Variations in altitude may also affect the condition of the air pillows. Moving from high to low altitude will cause the air pressure in the pillows to decrease and vice versa.
Foam-in-place is created by a mixture of chemicals that expand, thus forming a protective layer around the items. Foam-in-place supports corners and edges, and is very convenient where cushioning is needed. To maximize effectiveness, foam-in-place must be evenly distributed around the items. It is also important to select the appropriate density of the foam. Most commonly used foam materials are polystyrol, polyurethane, and polyethylene.
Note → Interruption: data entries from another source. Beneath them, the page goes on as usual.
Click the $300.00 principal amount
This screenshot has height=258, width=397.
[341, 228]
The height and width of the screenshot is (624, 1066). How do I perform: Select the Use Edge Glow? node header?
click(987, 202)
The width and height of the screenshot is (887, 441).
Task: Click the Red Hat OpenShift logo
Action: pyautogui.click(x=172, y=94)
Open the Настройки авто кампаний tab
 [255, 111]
Polystyrol is less resilient, therefore it is not recommended for fragile products. Polyethylene is ideal for valuable and fragile items. Polyurethane is more suitable for lightweight goods.
6. Kraft paper
High strength, cellulosic-gel-containing Kraft paper is wrapped and crumpled to fill empty space inside a package with light-to-medium weight, non-fragile items.
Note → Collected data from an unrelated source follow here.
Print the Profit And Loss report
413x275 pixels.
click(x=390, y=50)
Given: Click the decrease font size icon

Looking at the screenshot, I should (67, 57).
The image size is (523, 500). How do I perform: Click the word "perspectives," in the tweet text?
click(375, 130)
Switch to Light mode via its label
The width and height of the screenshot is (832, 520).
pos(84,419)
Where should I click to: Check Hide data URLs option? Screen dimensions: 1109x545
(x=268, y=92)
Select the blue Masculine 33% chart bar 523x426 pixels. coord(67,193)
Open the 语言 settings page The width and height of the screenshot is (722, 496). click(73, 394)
Multilayered paper is ideal for packaging of medium-to-large sized, non-fragile items that require moisture protection. Paper can also be used for filling empty spaces.
8. Corrugated cardboard
Sheets of three- or five-layer corrugated board can be bound together to form blocks or pads. They can be used as a shield between the product and the container. Corrugated boards are used for heavyweight and non-fragile products. Cardboard can be easily shaped to form trays, liners, partitions and other parts of the packaging that work to preserve the integrity of the cargo.
9. Mylar (BoPET)
A polyester film is resistant to light, moisture, air; therefore it is highly effective for long-term storage and packaging. Film can be used for food products, it doesn’t conduct electricity, which allows to package electronic items for international container shipping.
Cellophane is used for food and cigar packing. The most important quality of cellophane is its permeability to moisture; it also doesn’t melt when set on fire.
11. Corrugated plastic
Corrugated plastic is a light material made from propylene which can be easily cut to shape. It is available in variety of colours and sizes. The common thicknesses are 3, 4, and 5 mm. It is used to form plastic containers and reusable packaging.
12. Stretch film
This thin plastic film sticks to any glass surface and wraps around the items. Its elasticity prevents the package from unwrapping and opening. It is used in air freight transportation to unitize pallet loads. It protects cargo from moisture, dust, dirt, theft and ultraviolet radiation.
13. Thermoplastic film
Thermoplastic film is used similar to stretch film, except it is not stretch wrapped around the products. It is applied when heated. Thermoplastic film is made from polyethylene and is used to protect parts of metal constructions from corrosion during transportation. It can be easily wrapped around complex profiles.
Glass containers are used for transporting liquids and some dangerous goods. As a rule, each glass container is placed into plastic containers to prevent contact with another glass container or its packaging.